Altro problema sorge quando l’unica fonte di “nutrimento” per la nostra autostima è l’approvazione altrui, che sicuramente è importante e fa piacere a tutti, ma se ne siamo troppo “dipendenti”, rischiamo, nel caso tutto questa non arrivi, di sminuire l’immagine che abbiamo di noi stessi e del nostro valore. Il “nostro” valore appunto. E nostro dovrebbe essere anche il parametro con il quale lo misuriamo, poiché ciò che vale per noi può essere diverso da ciò che vale per una qualunque altra persona, in quanto i significati e le interpretazioni di uno stesso avvenimento o oggetto che sia, sono sempre soggettivi. E quando ci svalutiamo e la nostra autostima si riduce, possono venire a mancare anche motivazioni, spirito di iniziativa, aspirazioni (e dunque il rischio di circoli viziosi negativi).

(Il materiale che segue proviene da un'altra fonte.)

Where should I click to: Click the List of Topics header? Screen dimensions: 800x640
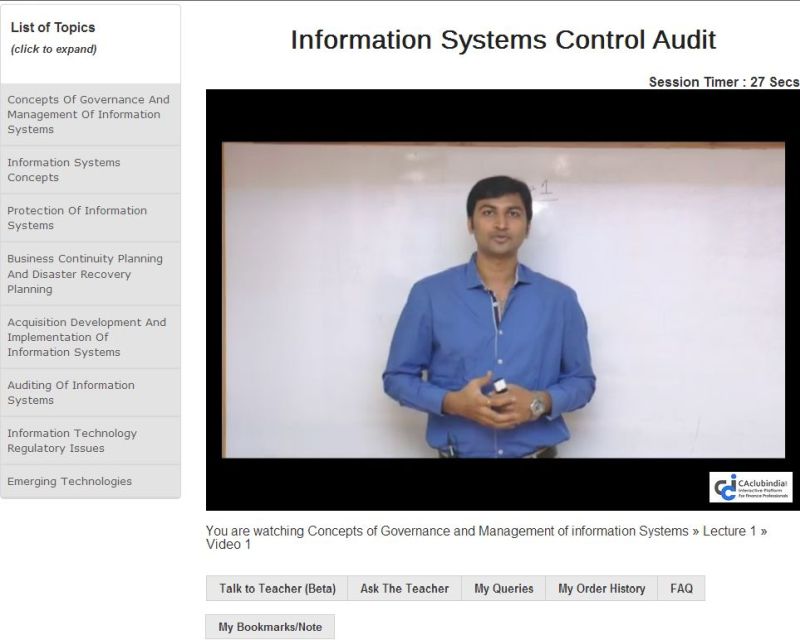[x=54, y=28]
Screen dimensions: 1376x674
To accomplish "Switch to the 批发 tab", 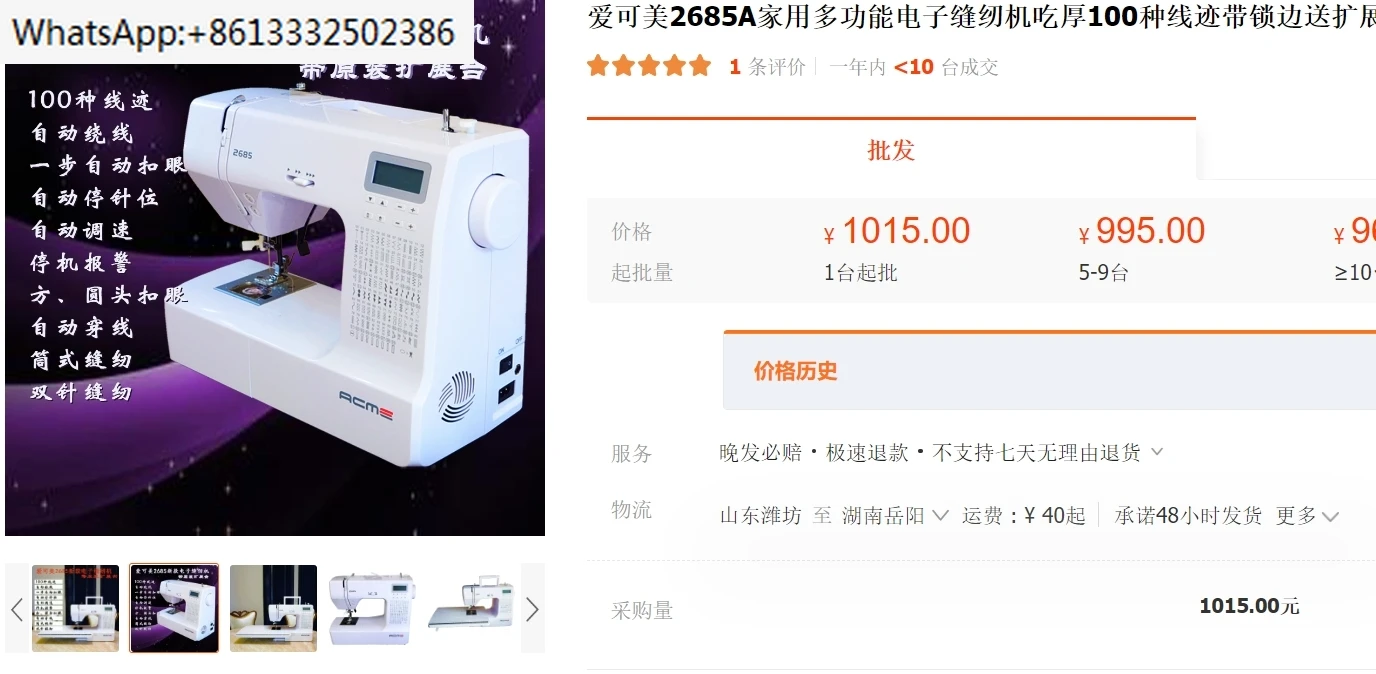I will pyautogui.click(x=891, y=150).
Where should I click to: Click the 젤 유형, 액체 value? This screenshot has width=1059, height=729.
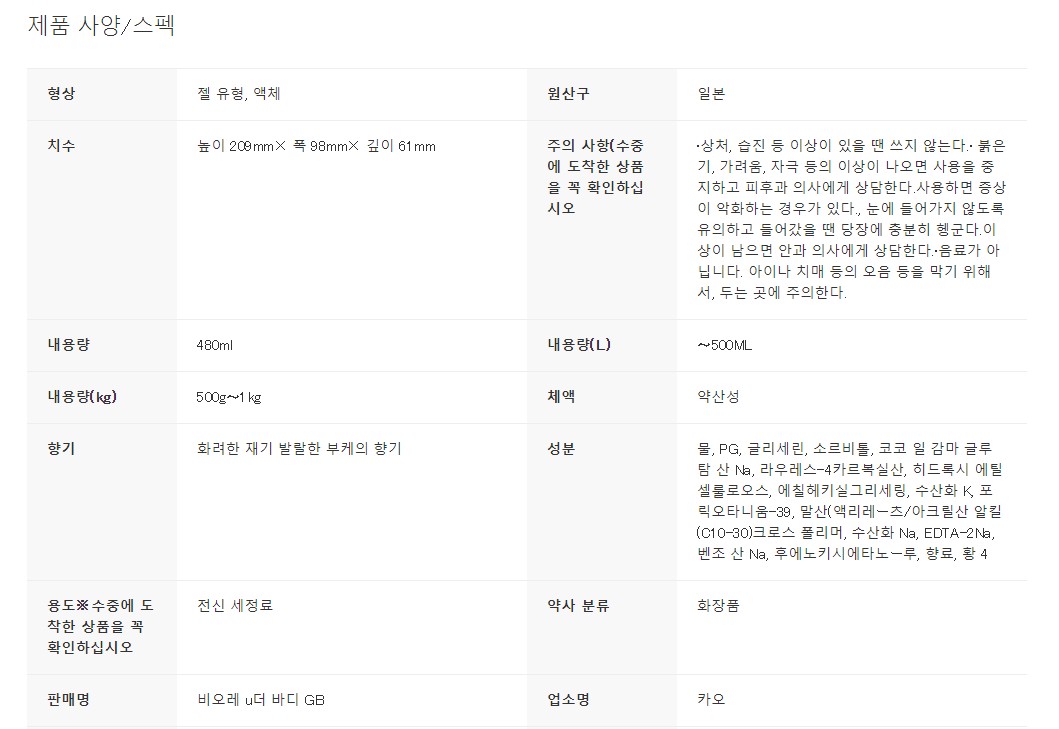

L’autostima infatti incoraggia all’auto-potenziamento, alla base del quale c’è l’auto-approvazione. Credere in se stessi ci aiuta a superare momenti difficili e di scoraggiamento e ad accettarsi per quello che si è, con pregi e difetti e ci permette di non fare a noi stessi richieste inadeguate ed esagerate. Dovremmo ricordarci spesso che nessuno è immune da errori e da fallimenti e che l’auto-accettazione è fondamentale per un buon livello di autostima.

Una persona con bassa autostima spesso se la prende molto se viene criticata e tende a dare poca rilevanza ai giudizi positivi che riceve dagli altri, rimanendo focalizzata sui propri difetti reali o immaginari. E’ inoltre portata a prestare eccessiva attenzione ai propri difetti quando parla con altri e ad attribuire i successi alla fortuna e gli insuccessi (o presunti tali) alle proprie mancanze. Ciò comporta anche una difficoltà nel godersi i propri meriti, una certa tendenza a darli per scontati, se non addirittura a non notarli!

E’ importante capire che se la stima di sé è qualcosa che abbiamo appreso e costruito, possiamo anche gradualmente apprendere dei comportamenti nuovi, degli atteggiamenti e delle modalità di pensiero diversi, cercando di prendere maggiore consapevolezza riguardo a noi stessi, al nostro dialogo interno e lavorandoci sopra. Importante è anche allenarsi a riconoscere i nostri pensieri negativi e imparare a gestirli e a modificarli prima che si trasformino in fatti concreti.

Spetta a noi modificare la nostra vita, prendere atto dei nostri bisogni, delle nostre peculiarità che ci rendono “unici” e che non sono necessariamente difetti, ma semplicemente le nostre caratteristiche, che saranno sicuramente diverse da quelle di un’altra persona ma non per questo inferiori.